TO DO: All lines from the one containing "Task: Click the" through the final line of the listing below, and no others, must be returned exactly; no pictures belong in the copy.

RECORDS FOR THE TASK:

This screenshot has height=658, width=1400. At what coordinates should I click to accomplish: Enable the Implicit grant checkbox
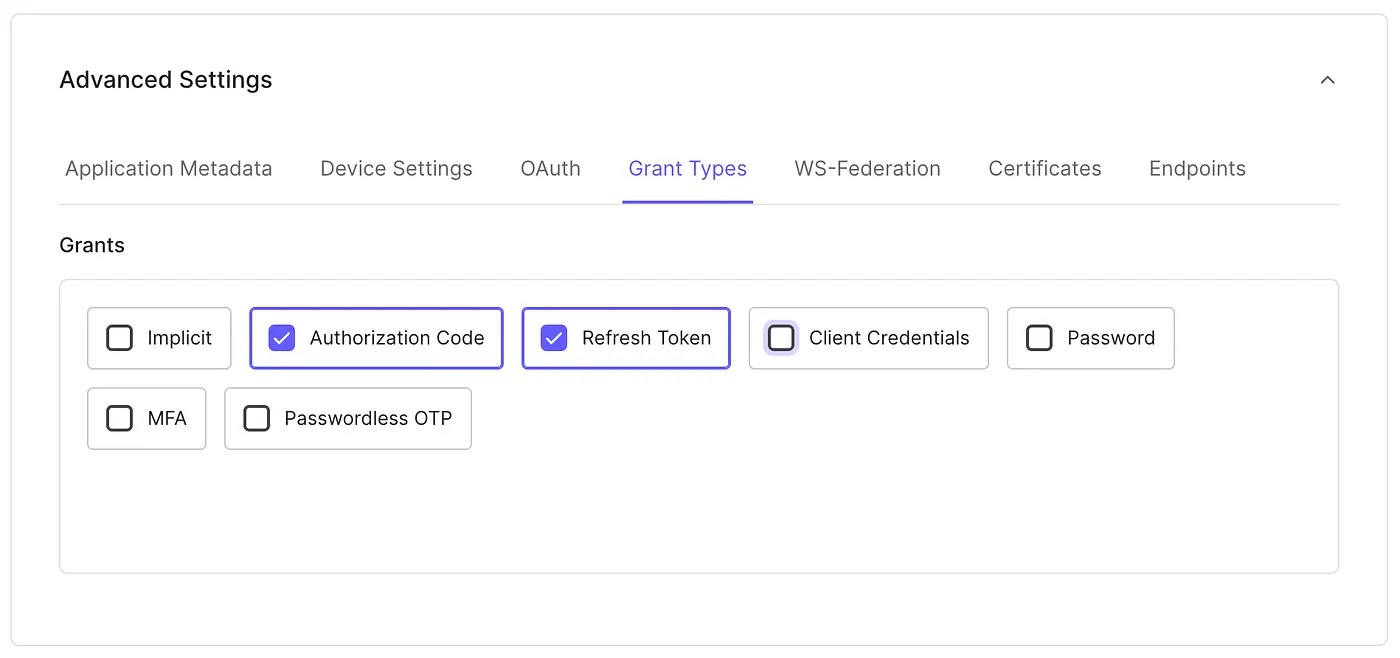[120, 338]
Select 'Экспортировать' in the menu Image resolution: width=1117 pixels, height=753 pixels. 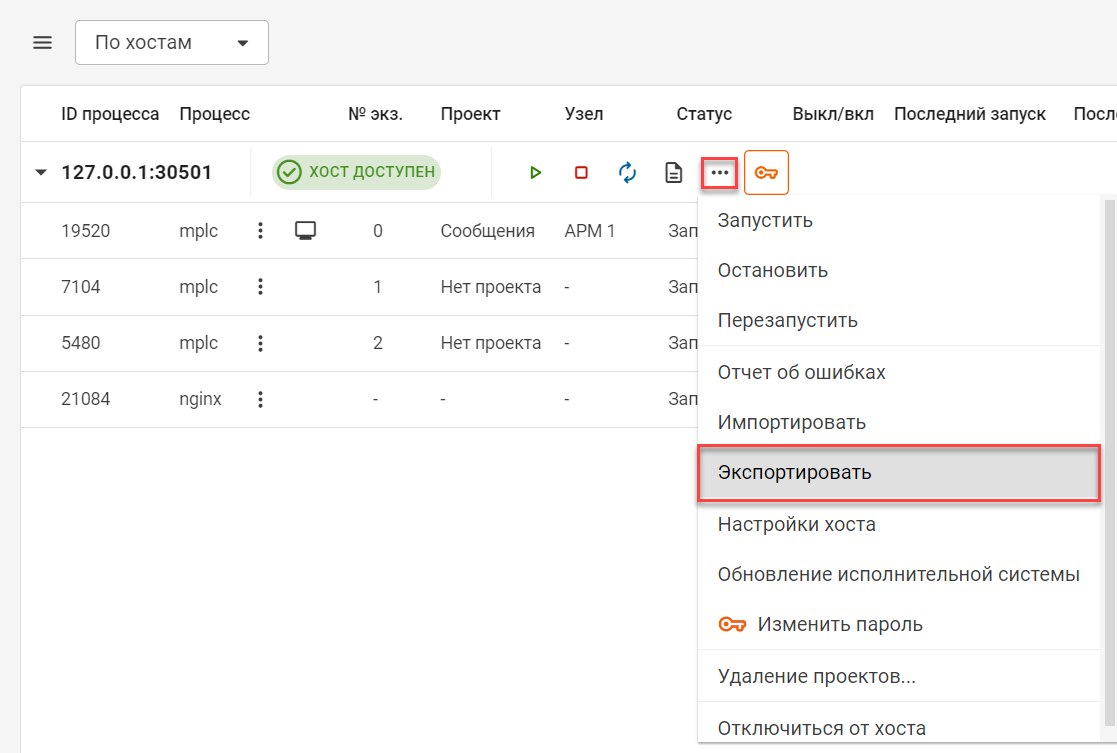(x=795, y=473)
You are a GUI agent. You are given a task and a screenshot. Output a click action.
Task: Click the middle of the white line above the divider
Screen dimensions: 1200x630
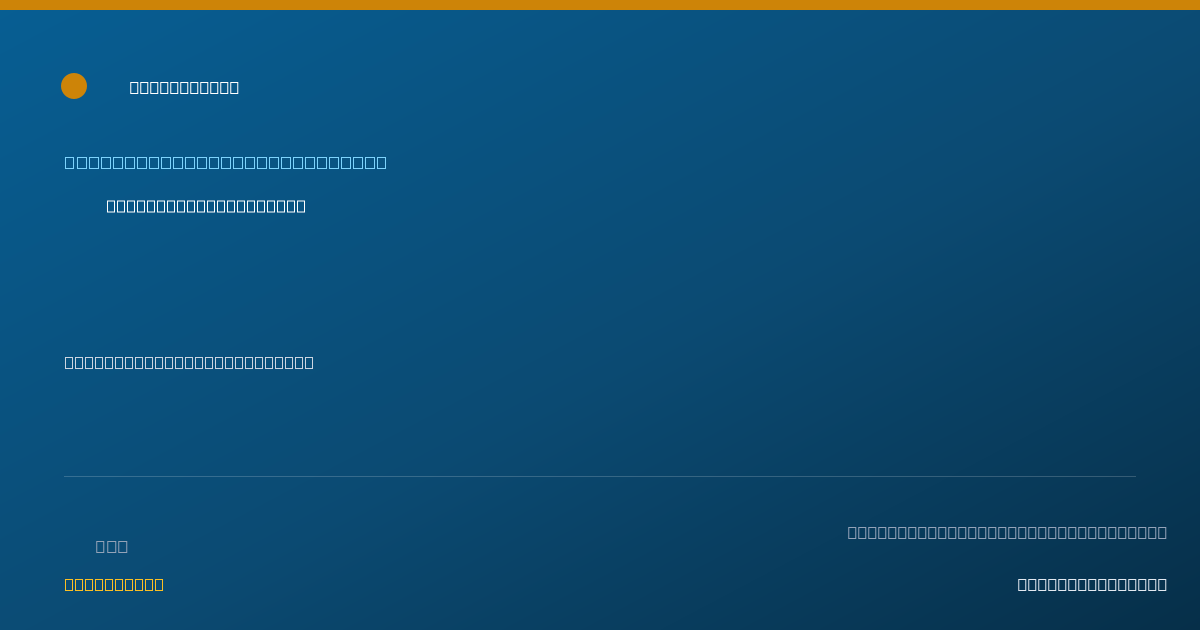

OUTPUT FOR THIS TASK:
Task: Click the middle of the white line above the divider
Screen dimensions: 1200x630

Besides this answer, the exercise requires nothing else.